■ **TASK**: Everything in the data below is left aside except the lines from the one containing "Privacy policy (866, 1861)" through the one containing "Report Issue (113, 2535)"; repeat those exactly.

■ **DATA RECORDS**:
-*-
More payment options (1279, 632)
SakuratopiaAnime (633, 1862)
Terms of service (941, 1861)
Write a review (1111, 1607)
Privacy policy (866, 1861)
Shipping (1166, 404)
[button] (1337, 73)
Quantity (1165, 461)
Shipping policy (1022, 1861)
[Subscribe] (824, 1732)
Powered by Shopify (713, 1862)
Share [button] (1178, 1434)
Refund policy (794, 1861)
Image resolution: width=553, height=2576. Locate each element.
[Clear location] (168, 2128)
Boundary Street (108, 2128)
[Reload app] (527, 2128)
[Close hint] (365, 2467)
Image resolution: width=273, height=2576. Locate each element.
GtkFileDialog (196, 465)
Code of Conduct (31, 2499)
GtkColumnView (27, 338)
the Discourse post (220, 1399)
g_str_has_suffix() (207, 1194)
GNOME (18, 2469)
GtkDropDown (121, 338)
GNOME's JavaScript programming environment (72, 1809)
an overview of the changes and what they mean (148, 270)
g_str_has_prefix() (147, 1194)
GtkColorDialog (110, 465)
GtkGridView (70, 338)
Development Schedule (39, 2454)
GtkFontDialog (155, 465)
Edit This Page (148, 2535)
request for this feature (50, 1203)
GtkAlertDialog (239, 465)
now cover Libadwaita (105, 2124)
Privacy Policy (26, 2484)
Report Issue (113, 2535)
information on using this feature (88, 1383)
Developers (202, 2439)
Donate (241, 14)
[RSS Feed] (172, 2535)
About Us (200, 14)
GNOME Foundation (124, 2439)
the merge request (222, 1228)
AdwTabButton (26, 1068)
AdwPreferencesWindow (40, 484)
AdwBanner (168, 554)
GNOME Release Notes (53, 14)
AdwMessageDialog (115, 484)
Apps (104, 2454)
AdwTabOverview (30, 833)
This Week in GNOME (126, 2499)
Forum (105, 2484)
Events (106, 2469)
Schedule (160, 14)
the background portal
-*-
■ **OUTPUT FOR THIS TASK**:
Privacy policy (866, 1861)
Shipping (1166, 404)
[button] (1337, 73)
Quantity (1165, 461)
Shipping policy (1022, 1861)
[Subscribe] (824, 1732)
Powered by Shopify (713, 1862)
Share [button] (1178, 1434)
Refund policy (794, 1861)
Image resolution: width=553, height=2576. Locate each element.
[Clear location] (168, 2128)
Boundary Street (108, 2128)
[Reload app] (527, 2128)
[Close hint] (365, 2467)
Image resolution: width=273, height=2576. Locate each element.
GtkFileDialog (196, 465)
Code of Conduct (31, 2499)
GtkColumnView (27, 338)
the Discourse post (220, 1399)
g_str_has_suffix() (207, 1194)
GNOME (18, 2469)
GtkDropDown (121, 338)
GNOME's JavaScript programming environment (72, 1809)
an overview of the changes and what they mean (148, 270)
g_str_has_prefix() (147, 1194)
GtkColorDialog (110, 465)
GtkGridView (70, 338)
Development Schedule (39, 2454)
GtkFontDialog (155, 465)
Edit This Page (148, 2535)
request for this feature (50, 1203)
GtkAlertDialog (239, 465)
now cover Libadwaita (105, 2124)
Privacy Policy (26, 2484)
Report Issue (113, 2535)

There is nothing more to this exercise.